In order to cater to these market demands, automation solutions ranging from simple electro-mechanical devices to robots with intelligent hardware and software, are being deployed. The types of equipment are a diverse mix, including:

Optical sensors and automatic process-control systems for quality and safety inspections of food

● Automatic control equipment for food chilling and freezing

● Meat processing equipment for intelligent cutting, deboning and trimming

● Gripping equipment for non-rigid food such as fish fillets and whole fish

● Post-harvest grading equipment for products such as fruits and vegetables

These types of automation solutions lead to many advantages for QSRs and their supply chains, including production quality, product consistency, worker safety, food safety and compliance to legislation.

Along with the benefits of the equipment that drives automation comes the need for maintenance of the equipment. Breakdown of equipment in the supply chain or operations can lead to unplanned downtime, loss of valuable resources, and damage to the customer experience and loyalty. This makes the need for predictive maintenance of equipment vital to the functioning of a QSR.

A seminal study claimed that a “functional predictive maintenance program” can reduce maintenance cost by 30 percent, reduce downtime by 45 percent, and eliminate breakdowns by as much as 75 percent.

Until recently, the processes that would have made predictive maintenance possible either didn’t widely exist in the QSR industry or were far too expensive to be considered practical.

With the right blend of math, sensors and the power of cloud computing, equipment can be fixed before they break, valuable resources can be spared, and unplanned downtime can be rendered obsolete. A QSR’s success in this area hinges on how well it can solve the challenges that accompany the journey to achieve its goals of predictive maintenance.

Challenges with “Predicting” Equipment Maintenance

Volume and Source of Data

Data is growing with every passing day, as every event is dataful, i.e., there is a massive amount of data of different sizes and scales in the form of machine logs, parts data and manuals, sensor and maintenance(repair) data is available to process. This results in 10s of terabytes (maybe petabytes) of data with multiple data formats originating from incongruent systems with varying technology proficiencies. This is multiplied for large QSRs with 100s of restaurants. These formats include structured and unstructured documents, images, streaming data of parts records and others. Additionally, for a problem such as predictive maintenance, the data might need to be retained over a period of years. Identifying a common storage option to host these disparate types at scale needs to be addressed. Cost could be a huge factor for vast data, so identifying a solution with scale and archiving capability is essential.

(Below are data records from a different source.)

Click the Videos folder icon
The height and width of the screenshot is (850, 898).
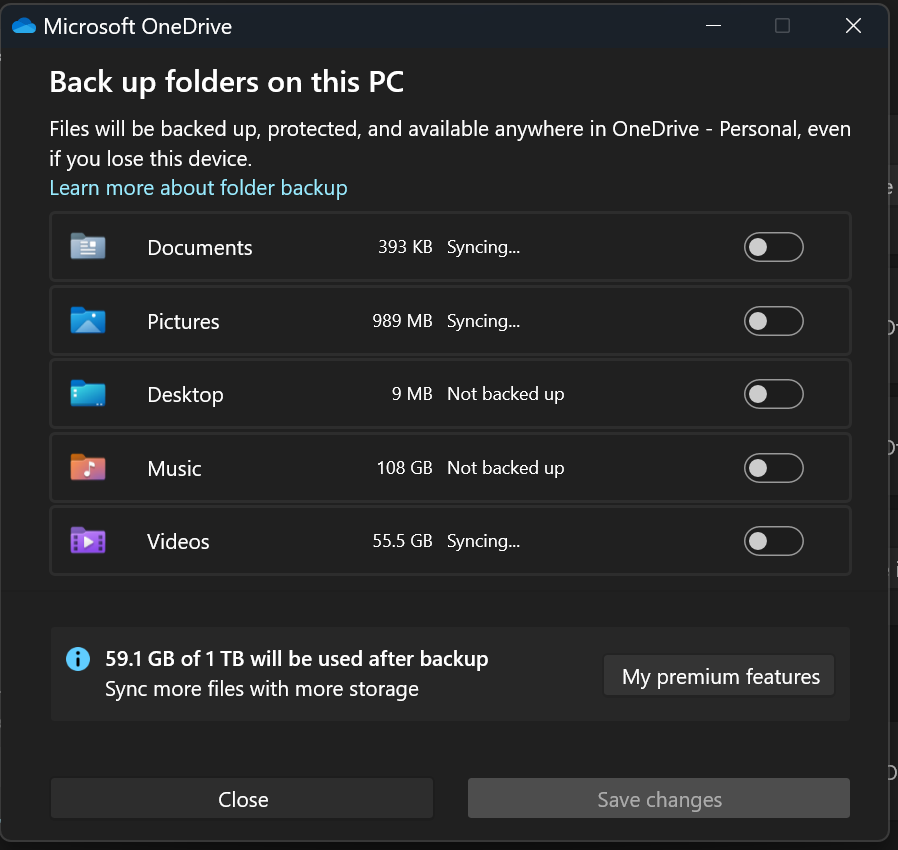[x=88, y=540]
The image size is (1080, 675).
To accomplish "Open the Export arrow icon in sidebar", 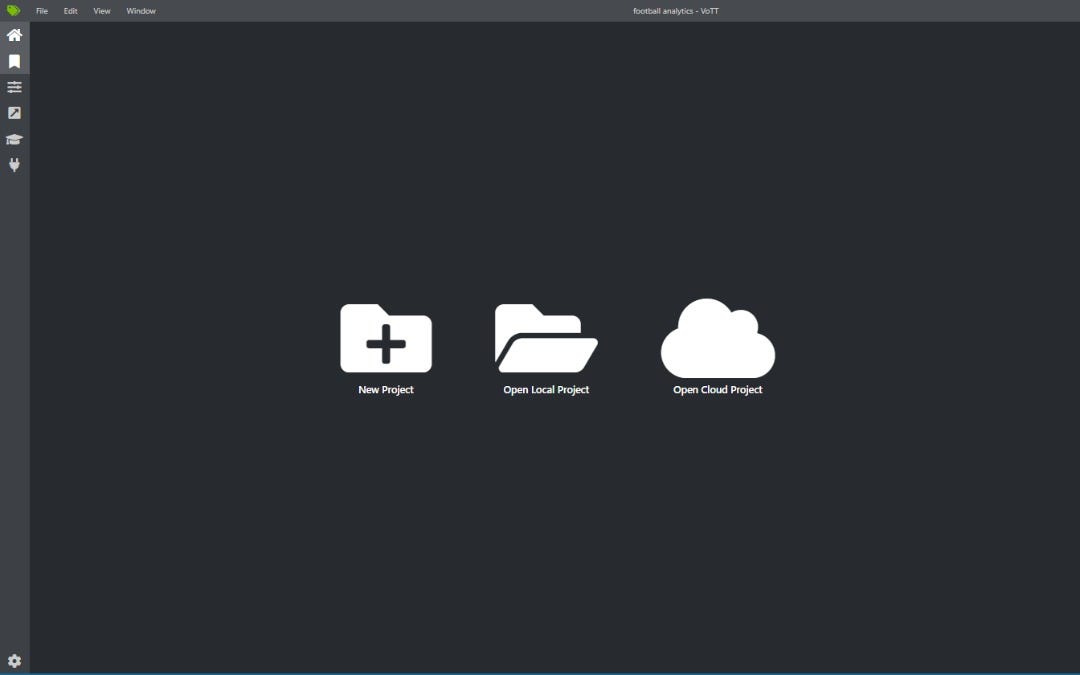I will coord(14,113).
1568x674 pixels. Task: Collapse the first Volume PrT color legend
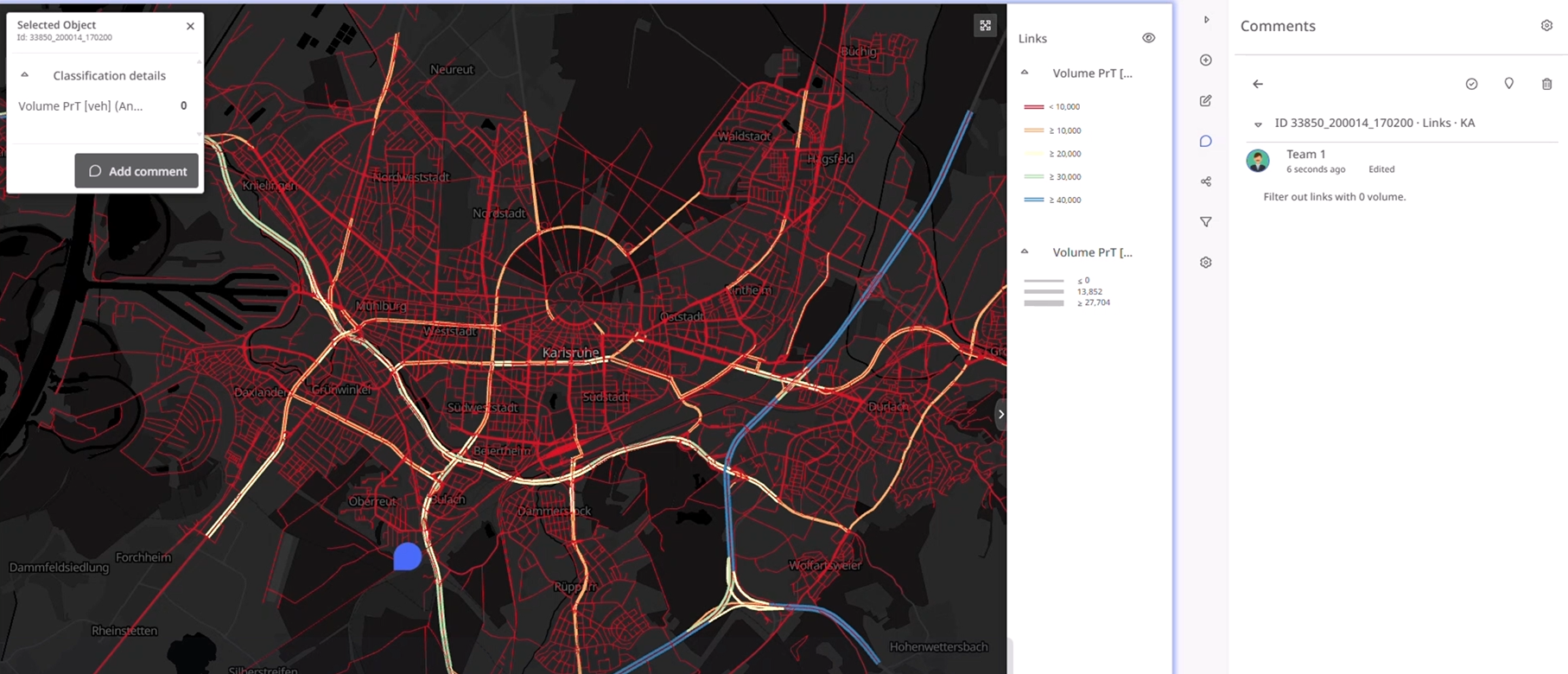point(1025,73)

Document Data and Extraction

Equipment maintenance documents/manuals, such as records and administrative data, have complex terminology that requires time and effort for semantic analysis and processing. Often, this processing is manual, which is error-prone and requires specific expertise. In order to process this information more impeccably, additional data formats and software components might be required to ensure data exchange into legacy systems.

Predictive Data & Meaningful Insights

A key focus area for predictive maintenance includes using data to target the prevention of failed efforts and identifying upfront windows for doing the proper maintenance or ordering parts. Some of the challenges with traditional data analytics include the ingestion of data in batches from multiple sources, storing the data in a data warehouse, and often waiting for days or even months to identify patterns and gather insights after episodes or encounters occur. Additionally, identifying relevant patterns takes time and effort with complex programming models, often contributing to the cost of pursuit.

Data Privacy and Security

Restaurant data could consist of sensitive information that should be protected and maintained in compliance with local, state and federal laws. Further, any data breach could lead to serious consequences for vendors, franchisees and the QSR’s corporate organization.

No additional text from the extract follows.